*THE PROBLEM*
Whenever a line in the entries below contains "will", copy that line.

--- --- ---

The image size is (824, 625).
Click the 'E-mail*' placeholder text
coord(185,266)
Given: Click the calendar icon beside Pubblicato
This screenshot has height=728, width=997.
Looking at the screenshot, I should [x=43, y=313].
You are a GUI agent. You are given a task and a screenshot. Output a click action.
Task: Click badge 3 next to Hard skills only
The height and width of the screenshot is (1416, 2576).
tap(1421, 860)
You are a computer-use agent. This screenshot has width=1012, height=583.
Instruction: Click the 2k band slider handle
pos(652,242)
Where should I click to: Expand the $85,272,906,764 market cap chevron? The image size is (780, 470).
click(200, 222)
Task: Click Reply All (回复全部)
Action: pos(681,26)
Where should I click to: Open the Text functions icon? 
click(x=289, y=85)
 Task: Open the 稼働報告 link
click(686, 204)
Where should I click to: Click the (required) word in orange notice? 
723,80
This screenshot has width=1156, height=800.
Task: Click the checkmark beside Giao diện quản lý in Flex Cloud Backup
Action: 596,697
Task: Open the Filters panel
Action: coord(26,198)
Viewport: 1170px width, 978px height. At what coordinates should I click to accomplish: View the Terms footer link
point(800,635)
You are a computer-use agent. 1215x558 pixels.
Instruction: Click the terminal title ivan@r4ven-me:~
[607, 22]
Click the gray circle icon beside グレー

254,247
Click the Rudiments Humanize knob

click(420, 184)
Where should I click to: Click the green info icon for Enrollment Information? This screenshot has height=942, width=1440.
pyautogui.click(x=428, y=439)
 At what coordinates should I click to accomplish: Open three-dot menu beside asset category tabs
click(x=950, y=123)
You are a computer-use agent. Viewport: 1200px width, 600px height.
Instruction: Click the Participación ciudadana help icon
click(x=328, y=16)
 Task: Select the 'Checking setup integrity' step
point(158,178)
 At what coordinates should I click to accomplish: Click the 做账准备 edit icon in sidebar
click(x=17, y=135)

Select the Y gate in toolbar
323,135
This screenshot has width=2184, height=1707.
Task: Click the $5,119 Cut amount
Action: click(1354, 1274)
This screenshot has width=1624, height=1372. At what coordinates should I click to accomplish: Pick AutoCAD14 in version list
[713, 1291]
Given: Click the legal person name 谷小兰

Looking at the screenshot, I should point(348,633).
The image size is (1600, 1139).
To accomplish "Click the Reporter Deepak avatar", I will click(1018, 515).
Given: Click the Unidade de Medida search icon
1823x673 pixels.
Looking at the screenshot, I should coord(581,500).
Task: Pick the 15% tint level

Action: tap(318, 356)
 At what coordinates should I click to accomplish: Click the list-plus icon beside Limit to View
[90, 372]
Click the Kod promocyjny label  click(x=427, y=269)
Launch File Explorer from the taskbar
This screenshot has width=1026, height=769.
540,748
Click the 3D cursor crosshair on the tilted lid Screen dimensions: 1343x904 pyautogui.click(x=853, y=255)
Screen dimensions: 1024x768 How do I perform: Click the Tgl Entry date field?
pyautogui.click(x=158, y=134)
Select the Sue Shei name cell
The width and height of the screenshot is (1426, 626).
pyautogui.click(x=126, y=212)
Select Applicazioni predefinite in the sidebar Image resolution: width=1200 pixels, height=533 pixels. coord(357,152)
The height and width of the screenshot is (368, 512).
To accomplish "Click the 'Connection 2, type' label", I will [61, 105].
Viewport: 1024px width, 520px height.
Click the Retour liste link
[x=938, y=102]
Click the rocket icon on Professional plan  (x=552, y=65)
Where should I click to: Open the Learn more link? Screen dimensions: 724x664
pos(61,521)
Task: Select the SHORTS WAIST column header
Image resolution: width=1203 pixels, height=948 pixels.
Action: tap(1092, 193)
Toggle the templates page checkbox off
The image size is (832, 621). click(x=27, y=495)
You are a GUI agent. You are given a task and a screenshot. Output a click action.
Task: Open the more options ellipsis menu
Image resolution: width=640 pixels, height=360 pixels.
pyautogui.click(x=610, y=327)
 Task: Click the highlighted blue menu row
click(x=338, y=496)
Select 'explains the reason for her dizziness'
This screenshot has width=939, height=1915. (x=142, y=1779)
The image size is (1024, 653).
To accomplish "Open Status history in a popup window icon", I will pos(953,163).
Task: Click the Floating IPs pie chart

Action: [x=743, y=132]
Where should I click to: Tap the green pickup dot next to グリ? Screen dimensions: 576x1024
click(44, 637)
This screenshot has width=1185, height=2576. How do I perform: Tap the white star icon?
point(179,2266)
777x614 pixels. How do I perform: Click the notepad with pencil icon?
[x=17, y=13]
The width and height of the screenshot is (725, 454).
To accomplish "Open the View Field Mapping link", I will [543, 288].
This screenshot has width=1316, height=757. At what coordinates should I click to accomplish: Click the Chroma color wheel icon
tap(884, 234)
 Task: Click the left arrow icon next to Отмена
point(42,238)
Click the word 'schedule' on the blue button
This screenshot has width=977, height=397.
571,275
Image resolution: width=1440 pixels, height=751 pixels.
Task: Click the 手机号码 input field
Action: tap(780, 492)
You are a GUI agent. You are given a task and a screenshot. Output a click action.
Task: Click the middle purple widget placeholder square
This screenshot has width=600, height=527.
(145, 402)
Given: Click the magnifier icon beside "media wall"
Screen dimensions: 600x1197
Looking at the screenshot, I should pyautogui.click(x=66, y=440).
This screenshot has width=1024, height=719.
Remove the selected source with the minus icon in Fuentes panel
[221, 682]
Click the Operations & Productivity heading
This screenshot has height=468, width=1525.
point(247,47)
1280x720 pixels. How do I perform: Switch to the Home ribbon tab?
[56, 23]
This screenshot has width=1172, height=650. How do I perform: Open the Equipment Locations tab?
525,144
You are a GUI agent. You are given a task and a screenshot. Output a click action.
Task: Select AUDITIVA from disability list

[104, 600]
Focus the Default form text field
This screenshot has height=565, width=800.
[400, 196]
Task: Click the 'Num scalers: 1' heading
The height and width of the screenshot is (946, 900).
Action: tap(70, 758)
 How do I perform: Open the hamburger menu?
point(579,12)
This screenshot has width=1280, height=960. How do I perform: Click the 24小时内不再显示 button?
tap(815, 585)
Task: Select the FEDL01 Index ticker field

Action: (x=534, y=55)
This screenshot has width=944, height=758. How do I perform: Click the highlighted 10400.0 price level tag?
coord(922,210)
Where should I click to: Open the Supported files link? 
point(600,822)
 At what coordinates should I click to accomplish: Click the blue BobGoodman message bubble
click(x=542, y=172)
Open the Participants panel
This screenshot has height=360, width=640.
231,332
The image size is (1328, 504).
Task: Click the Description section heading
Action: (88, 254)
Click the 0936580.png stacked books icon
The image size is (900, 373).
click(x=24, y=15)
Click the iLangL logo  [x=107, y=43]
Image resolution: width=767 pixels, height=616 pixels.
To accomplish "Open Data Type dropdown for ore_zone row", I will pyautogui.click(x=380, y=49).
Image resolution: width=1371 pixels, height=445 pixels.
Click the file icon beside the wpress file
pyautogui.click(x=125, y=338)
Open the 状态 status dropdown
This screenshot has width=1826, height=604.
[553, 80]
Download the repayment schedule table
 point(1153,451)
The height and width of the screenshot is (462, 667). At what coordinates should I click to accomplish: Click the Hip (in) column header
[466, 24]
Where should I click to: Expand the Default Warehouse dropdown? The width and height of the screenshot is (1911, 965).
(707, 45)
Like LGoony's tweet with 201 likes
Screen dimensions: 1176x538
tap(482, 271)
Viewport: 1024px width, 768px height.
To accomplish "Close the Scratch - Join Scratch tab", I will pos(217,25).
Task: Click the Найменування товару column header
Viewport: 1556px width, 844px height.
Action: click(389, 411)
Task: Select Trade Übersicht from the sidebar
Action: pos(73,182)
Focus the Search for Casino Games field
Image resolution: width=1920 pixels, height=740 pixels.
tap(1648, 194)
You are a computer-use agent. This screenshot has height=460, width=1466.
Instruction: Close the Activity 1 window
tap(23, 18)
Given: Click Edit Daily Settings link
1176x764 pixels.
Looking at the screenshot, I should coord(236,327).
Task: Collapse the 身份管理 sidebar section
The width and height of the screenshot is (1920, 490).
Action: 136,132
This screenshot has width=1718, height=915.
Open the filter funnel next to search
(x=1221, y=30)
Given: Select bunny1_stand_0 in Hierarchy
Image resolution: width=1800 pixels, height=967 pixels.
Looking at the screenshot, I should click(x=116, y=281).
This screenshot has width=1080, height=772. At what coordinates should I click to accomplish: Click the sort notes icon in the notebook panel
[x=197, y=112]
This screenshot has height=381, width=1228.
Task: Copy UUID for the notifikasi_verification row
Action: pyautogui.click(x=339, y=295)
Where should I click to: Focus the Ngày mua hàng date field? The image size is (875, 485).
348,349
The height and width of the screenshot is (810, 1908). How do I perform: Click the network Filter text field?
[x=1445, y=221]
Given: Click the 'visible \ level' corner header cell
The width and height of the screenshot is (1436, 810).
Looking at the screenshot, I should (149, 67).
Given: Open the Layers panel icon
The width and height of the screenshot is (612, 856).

--- --- ---

*RESPONSE*
To accomplish "Click the Reporter Deepak avatar", I will click(1018, 515).
To accomplish "Click the 'Connection 2, type' label", I will [61, 105].
To accomplish "Open Status history in a popup window icon", I will pos(953,163).
To accomplish "Open the View Field Mapping link", I will [543, 288].
To accomplish "Open Data Type dropdown for ore_zone row", I will pyautogui.click(x=380, y=49).
To accomplish "Close the Scratch - Join Scratch tab", I will pos(217,25).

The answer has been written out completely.